* **INSTRUCTIONS TO FOLLOW**
Each line from the beginning of the entries below through the line that includes "Given: Select the gi1/24" must be returned exactly as given.
:: MATERIAL TO PROCESS ::
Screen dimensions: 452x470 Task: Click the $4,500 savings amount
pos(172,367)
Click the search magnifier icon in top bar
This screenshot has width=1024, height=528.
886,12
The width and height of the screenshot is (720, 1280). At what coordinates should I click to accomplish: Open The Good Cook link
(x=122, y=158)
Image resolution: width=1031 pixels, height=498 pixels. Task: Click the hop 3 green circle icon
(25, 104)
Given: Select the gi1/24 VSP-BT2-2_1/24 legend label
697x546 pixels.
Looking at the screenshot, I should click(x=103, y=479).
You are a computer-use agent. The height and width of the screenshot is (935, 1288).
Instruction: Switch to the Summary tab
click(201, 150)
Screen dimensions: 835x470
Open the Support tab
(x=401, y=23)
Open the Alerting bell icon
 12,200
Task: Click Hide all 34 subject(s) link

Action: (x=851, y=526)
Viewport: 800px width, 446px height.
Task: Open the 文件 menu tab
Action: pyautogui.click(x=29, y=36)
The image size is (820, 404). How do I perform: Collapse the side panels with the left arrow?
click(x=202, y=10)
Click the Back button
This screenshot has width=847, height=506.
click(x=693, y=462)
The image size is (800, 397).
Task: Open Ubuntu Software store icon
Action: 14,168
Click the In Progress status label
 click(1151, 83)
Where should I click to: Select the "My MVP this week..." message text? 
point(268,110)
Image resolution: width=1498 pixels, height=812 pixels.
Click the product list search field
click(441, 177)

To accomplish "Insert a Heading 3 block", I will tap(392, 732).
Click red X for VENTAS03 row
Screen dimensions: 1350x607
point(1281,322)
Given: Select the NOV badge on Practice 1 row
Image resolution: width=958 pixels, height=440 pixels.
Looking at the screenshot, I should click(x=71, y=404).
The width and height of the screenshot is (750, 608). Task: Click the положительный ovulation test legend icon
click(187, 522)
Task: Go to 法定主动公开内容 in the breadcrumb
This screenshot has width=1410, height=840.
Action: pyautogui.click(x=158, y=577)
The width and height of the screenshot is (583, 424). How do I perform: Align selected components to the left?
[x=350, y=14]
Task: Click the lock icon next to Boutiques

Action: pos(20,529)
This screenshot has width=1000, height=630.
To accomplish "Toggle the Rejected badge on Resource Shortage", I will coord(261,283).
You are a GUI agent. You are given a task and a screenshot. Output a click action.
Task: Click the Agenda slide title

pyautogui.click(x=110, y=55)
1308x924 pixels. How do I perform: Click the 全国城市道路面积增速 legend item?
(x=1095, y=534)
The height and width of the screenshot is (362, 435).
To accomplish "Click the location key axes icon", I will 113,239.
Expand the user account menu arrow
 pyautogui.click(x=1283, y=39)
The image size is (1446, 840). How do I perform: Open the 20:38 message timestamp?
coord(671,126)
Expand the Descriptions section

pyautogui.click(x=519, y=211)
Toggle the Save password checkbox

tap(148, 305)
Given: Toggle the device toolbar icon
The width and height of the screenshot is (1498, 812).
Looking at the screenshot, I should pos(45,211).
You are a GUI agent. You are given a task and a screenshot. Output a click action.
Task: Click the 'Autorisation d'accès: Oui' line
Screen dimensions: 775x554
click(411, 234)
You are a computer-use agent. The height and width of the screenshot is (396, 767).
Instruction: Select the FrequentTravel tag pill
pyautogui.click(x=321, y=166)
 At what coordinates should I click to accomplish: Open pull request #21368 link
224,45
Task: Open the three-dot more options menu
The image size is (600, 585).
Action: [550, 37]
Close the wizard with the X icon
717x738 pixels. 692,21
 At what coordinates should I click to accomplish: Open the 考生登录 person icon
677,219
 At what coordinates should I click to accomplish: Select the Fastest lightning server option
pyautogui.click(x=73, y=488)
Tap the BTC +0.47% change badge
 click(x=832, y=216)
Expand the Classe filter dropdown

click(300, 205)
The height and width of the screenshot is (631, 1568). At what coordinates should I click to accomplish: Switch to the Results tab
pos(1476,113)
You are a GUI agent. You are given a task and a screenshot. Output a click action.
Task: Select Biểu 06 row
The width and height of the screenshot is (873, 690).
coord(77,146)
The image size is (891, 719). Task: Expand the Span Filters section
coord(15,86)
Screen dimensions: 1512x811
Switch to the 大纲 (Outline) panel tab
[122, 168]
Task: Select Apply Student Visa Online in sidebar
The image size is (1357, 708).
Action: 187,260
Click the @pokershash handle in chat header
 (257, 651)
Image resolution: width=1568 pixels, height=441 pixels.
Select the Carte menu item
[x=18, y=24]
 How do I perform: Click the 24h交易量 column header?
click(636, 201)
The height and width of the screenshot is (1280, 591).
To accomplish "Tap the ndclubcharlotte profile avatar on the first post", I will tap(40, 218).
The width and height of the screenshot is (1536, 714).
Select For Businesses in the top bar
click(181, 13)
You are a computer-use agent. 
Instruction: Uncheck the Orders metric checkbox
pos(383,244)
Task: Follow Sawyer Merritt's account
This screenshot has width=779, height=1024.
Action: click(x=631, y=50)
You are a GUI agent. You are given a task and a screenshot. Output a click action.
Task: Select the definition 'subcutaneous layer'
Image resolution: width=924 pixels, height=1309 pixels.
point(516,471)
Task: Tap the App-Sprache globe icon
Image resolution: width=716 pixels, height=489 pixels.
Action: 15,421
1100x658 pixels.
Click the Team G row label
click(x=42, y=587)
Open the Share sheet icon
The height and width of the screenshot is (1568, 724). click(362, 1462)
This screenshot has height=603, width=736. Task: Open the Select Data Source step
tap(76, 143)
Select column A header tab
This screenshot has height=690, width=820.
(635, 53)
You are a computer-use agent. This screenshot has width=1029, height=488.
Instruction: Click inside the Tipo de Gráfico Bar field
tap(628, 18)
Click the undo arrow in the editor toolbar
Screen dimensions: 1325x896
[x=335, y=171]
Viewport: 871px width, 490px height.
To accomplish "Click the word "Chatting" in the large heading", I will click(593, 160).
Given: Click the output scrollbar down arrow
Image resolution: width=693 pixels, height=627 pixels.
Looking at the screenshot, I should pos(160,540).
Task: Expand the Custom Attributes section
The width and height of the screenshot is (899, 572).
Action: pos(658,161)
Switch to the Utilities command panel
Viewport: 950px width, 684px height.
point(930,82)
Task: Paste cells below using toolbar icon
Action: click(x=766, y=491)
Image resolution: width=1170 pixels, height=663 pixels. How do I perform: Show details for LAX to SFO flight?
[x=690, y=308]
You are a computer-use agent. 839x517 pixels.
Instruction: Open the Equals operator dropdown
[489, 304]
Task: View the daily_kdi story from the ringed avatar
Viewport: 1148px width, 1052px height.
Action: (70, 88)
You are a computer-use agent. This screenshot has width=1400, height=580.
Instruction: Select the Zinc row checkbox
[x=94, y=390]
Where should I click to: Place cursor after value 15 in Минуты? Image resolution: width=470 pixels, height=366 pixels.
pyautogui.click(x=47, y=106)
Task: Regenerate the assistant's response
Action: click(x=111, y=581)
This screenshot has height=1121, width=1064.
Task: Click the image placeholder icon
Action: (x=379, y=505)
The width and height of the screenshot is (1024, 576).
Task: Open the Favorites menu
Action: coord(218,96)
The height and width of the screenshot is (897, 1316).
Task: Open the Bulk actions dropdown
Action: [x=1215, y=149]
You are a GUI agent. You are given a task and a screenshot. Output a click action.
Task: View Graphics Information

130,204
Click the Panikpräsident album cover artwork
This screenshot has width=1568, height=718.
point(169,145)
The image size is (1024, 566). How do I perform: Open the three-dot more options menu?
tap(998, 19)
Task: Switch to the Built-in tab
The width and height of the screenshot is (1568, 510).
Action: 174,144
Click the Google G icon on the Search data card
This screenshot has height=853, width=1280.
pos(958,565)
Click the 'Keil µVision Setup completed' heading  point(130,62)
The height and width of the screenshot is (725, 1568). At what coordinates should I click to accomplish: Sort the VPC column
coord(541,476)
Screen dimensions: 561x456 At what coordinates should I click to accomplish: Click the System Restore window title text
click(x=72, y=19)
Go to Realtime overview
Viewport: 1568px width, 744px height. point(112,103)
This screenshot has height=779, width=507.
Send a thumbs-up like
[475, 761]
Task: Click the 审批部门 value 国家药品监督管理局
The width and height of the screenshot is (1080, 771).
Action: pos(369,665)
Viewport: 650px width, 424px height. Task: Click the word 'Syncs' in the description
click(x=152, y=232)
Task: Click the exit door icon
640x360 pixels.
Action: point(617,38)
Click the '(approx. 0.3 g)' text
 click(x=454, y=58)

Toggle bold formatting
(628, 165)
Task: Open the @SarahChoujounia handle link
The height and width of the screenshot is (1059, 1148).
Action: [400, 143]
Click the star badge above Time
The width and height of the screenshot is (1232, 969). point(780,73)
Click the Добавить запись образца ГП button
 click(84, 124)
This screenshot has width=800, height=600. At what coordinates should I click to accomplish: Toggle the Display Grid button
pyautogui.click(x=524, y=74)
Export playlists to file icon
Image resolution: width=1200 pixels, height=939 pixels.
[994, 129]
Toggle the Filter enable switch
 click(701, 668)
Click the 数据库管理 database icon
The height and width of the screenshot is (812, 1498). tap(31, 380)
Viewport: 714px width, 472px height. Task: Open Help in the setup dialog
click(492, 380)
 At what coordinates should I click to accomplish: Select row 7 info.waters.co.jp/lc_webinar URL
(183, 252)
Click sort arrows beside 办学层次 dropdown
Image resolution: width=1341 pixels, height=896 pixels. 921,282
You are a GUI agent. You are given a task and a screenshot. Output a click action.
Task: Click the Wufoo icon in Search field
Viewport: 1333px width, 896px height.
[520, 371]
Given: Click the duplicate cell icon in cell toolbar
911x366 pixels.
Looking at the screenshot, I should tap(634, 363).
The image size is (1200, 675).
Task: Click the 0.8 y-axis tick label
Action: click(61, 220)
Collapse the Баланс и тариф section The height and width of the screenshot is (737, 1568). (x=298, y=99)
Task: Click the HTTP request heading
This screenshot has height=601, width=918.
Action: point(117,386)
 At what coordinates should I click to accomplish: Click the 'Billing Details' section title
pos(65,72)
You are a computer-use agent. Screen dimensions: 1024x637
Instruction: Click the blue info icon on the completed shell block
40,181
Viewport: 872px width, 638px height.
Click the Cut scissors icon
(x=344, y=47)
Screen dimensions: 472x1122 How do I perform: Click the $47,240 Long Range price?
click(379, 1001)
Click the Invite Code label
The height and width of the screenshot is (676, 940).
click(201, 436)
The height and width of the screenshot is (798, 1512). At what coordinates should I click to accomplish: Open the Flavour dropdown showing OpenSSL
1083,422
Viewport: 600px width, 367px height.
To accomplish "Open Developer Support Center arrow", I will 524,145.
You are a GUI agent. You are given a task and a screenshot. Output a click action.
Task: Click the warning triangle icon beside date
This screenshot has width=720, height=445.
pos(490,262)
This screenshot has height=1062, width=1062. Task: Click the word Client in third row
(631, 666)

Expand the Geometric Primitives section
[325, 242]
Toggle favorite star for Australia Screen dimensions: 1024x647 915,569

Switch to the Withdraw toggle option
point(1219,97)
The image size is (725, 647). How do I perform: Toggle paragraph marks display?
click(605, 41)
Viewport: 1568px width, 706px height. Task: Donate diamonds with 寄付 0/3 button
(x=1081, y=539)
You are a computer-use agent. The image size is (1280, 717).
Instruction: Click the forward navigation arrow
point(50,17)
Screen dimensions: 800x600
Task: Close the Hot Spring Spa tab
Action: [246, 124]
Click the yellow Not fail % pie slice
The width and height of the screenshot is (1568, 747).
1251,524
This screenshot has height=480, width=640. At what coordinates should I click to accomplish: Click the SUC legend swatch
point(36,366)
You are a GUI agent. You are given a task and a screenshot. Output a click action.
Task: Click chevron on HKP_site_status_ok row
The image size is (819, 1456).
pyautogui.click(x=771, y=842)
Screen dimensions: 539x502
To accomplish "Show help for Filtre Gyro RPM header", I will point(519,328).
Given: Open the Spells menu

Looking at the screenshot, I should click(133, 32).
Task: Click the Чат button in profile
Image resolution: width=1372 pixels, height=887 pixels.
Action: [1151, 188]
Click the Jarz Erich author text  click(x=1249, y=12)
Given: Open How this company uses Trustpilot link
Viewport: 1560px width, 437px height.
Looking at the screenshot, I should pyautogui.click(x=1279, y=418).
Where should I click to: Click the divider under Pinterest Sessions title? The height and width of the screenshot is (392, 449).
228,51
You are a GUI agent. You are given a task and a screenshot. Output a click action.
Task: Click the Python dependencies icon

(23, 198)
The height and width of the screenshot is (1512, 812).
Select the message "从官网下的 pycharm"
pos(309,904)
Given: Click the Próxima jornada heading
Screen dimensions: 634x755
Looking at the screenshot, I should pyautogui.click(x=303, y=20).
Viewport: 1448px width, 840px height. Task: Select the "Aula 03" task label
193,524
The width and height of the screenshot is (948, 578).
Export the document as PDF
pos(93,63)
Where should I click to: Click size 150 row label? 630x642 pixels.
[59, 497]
:::
* **FINISHED TASK**
Screen dimensions: 452x470 Task: Click the $4,500 savings amount
pos(172,367)
Click the search magnifier icon in top bar
This screenshot has width=1024, height=528.
886,12
The width and height of the screenshot is (720, 1280). At what coordinates should I click to accomplish: Open The Good Cook link
(x=122, y=158)
Image resolution: width=1031 pixels, height=498 pixels. Task: Click the hop 3 green circle icon
(25, 104)
Given: Select the gi1/24 VSP-BT2-2_1/24 legend label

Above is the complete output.